AUGUST is being lined up for a resumption of match action in a draft proposal drawn up by Super League clubs and leaked to media outlets.

Three potential fixture models, each with different Grand Final and Challenge Cup Final dates stretching as far as mid-January 2021, feature in a detailed plan shown to the BBC, among others.

There is an aim, too, it is said, for games from October 1 to be played in front of fans instead of behind-closed doors action for the initial restart.

Planners are working on the basis that no matches would take place before the end of July, when the Government's job retention scheme applies – meaning any staff and players on furlough would have the bulk of their salaries covered.

All of this would be pending Government approval and new spikes not developing in the coronavirus pandemic

Teams who have not completed the opening seven rounds that had been originally scheduled, with poor weather having led to some postponements in February, could be called back into action over the first two weekends of August – this affects St Helens, Hull KR, Toronto (six matches played), Leeds, Huddersfield, Wakefield (five matches) and Catalans Dragons (four matches).

Round 8 would come into play on the weekend of August 13-16, with Warrington Wolves, Wigan Warriors, Castleford Tigers, Hull FC and Salford Red Devils then also returning to the fray.

And then three different options are highlighted from there, the first leading to a Grand Final on November 28 and a Challenge Cup Final on October 25.

The second model would provide a Grand Final on December 12 and the Challenge Cup Final on November 8.

And the third route culminates in a Grand Final on January16 and the Challenge Cup Final on November 28.

In each proposal, the play-offs is amended to the top four teams playing in straight knock-out semi-finals and there would be between four to five midweek matches.

Next season is currently set to begin on January 28 and leading into a home Rugby League World Cup at the end of the domestic campaign.

An ashes series between England and Australia is currently scheduled for this autumn on these shores but the fixture planning here and Down Under, where the State of Origin is pencilled in for a similar period, seems set to mean that will not be taking place.

The plans are understood to be put before the Rugby Football League board of directors next Thursday.

The proposed date of August 16 for Round 8 is also seen as crucial to minimise any rebate due to Sky Sports, which holds broadcast rights through to the end of the 2021 campaign, but there is also a clear willingness to bring fans back as well as fixtures.
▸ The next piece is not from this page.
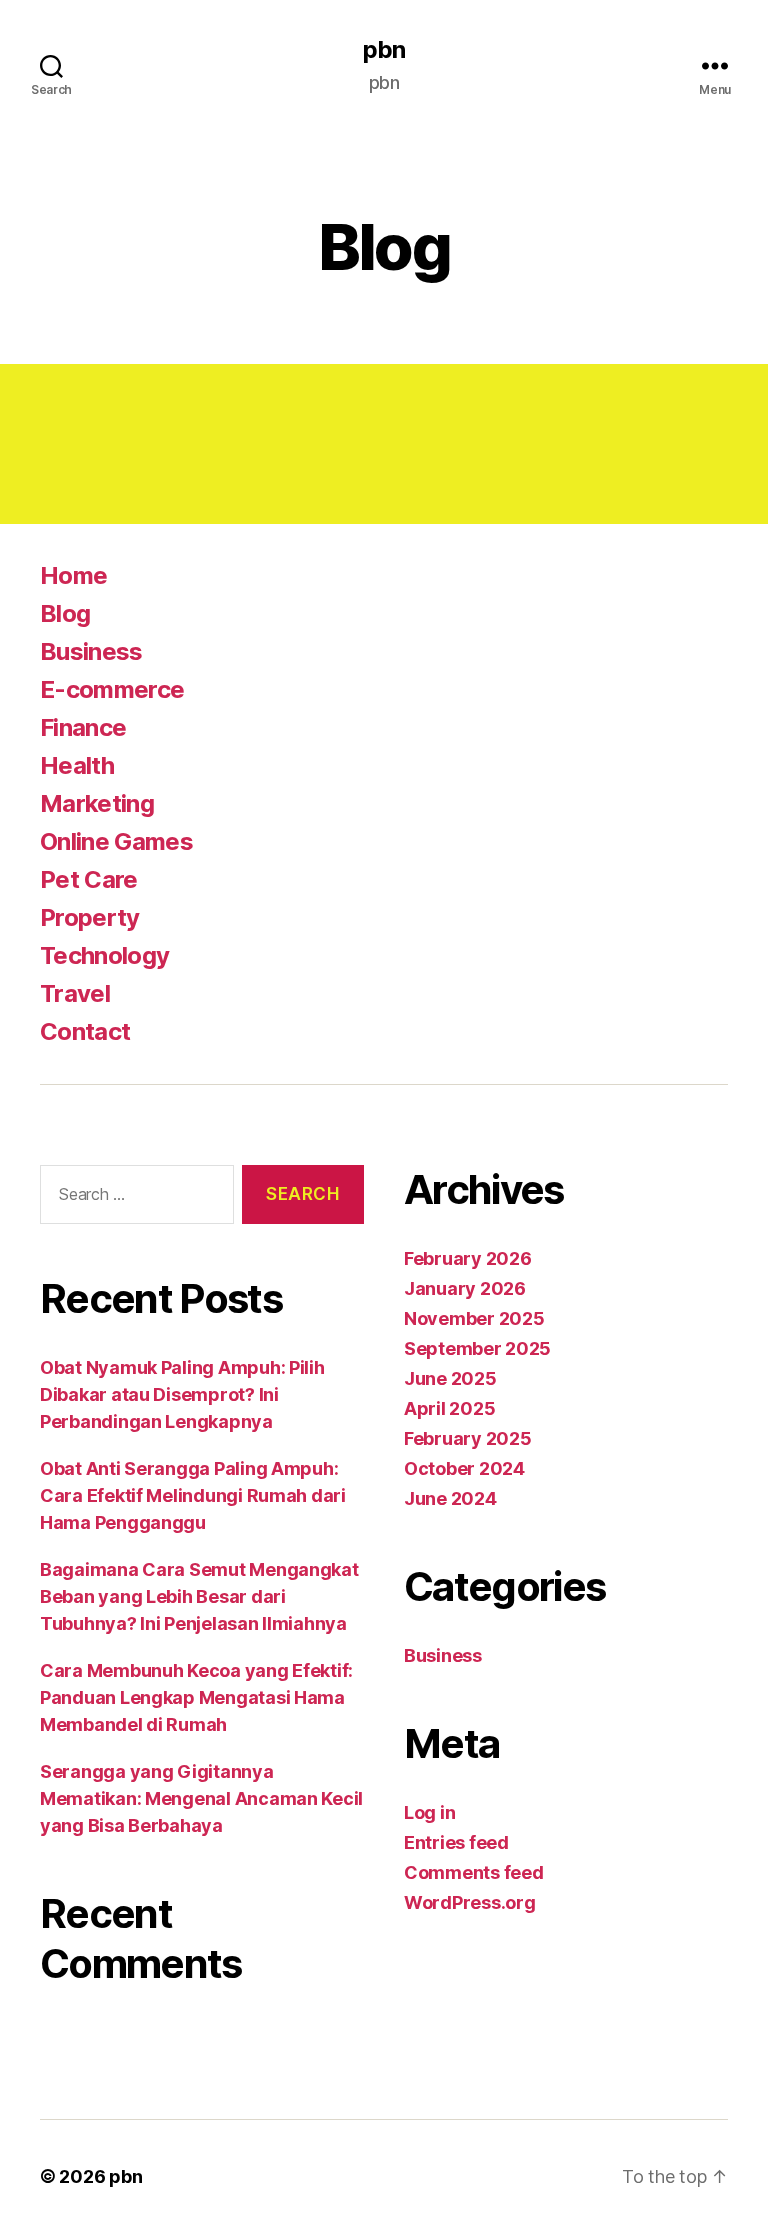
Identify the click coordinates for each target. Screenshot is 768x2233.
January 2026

While both football and cricket are essentially working with behind-closed-doors scenarios for the forseeable future, there are signs Super League is entertaining a more optimistic timetable.

Season-ticket holder revenues and matchday receipts are of vital importance to the clubs and the apparent willingness to consider a later than expected programme could be explained by a shared desire to host as many matches as possible with supporters.

October 1 is the stated date for the earliest possible opening of the turnstiles, though as with the rest of the details that remains dependent on government guidance, health advice and the wider societal spread of Covid-19.

Given the average attendances at most Super League fixtures and the comparative size of the stadiums involved, social distancing measures could potentially be undertaken without substantially compromising attendances.

Following today's leak of the plans, Super League chief executive Robert Elstone has issued an open letter.

"We are now at a stage where we have three advanced models, based around a season restart date of mid-August, differentiated largely on when we expect the season to end," he wrote.

"These plans will be refined over the short term as we learn lessons from the relaxation of social distancing, the return to work, the re-start of other sports and the general trend of virus spread and control.

"While it is as certain as it can be that our restart will take place behind closed doors, what is most important to you and us is when fans will be allowed back into our stadiums.

"Speculation on that date, and there is an absence of any well-informed 'best-estimates', has been factored into our fixture planning with a greater number of games scheduled towards the end of the projected season.

"In addition, work has already begun on crowd management in a Covid environment to ensure we're as ready as we can be when the opportunity first arises.

"As has been evident from the welcome return of the Bundesliga, sport is almost unrecognisable without its fans. But it is better than no sport and it will, if it goes well, set a precedent for us and other sports to follow."